Saturday, December 10, 2005

Historical fiction dilemma #1: Ethics

History, no matter what they tell you in school, is not objective. Writing about history, or conveying history indirectly as part of a narrative, is even less so. Writing historical fiction for younger readers brings with it a whole range of questions that need to be answered and sometimes can't be:
- Conveying a complex international political situation in a few brush strokes
- Delving into age-old prejudices and divisions without taking a too-obvious position
- Dealing with critical issues (like slavery) without hectoring
- Balancing contemporary moral codes with those of history.
Why ask? I've written adventure books about a young girl who is kidnapped by pirates and then becomes one. Pirates, needless to say, are vile creatures. Does she become a vile creature? Does she kill anyone? Rob anyone? Do the people around her? Are they all horrible?
This isn't about levels of violence (that's a different dilemma) but about creating a consistent, credible, and appealing character.
Does she, who was once a slave, help take slaves?
What would a reader of nine or eleven make of a heroine who did or didn't behave in these ways?
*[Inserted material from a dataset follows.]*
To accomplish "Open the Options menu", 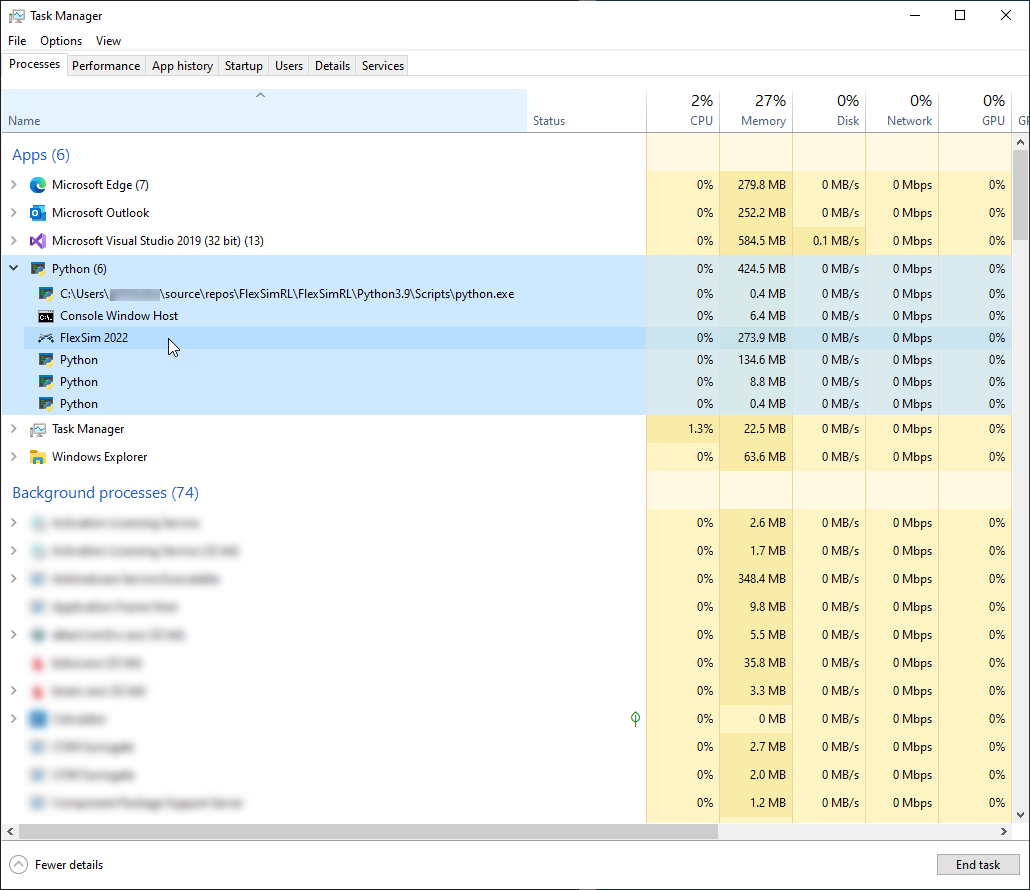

The broader picture: Piracy in the Mediterranean from the age of the Crusades to the end of the 18th century was largely divided along pseudo-religious lines. The navies of the Islamic states and the Ottoman Empire attacked so-called Christian ships, and vice versa, with the Knights of Malta the most dramatic example of legal Christian pirate/Crusaders. (Except that most normal pirates were hardly religious types, and everyone seems to have attacked the poor old Greeks, who were seen as being far too Levantine in their Orthodoxy, and somehow responsible for the loss of Constantinople.)
So the characters in a book set in this era must present this world view, regardless of the author's position.
It's a situation that holds some resonance in the 21st century and it's impossible not to be conscious of that. I'm also conscious that any statements made by characters will be interpreted by young readers in the light of what they know about the world today.
It's an old dilemma, obviously. Flaubert argued that, "An author in his book must be like God in the universe, present everywhere and visible nowhere".
I don't know, frankly, if I've managed it.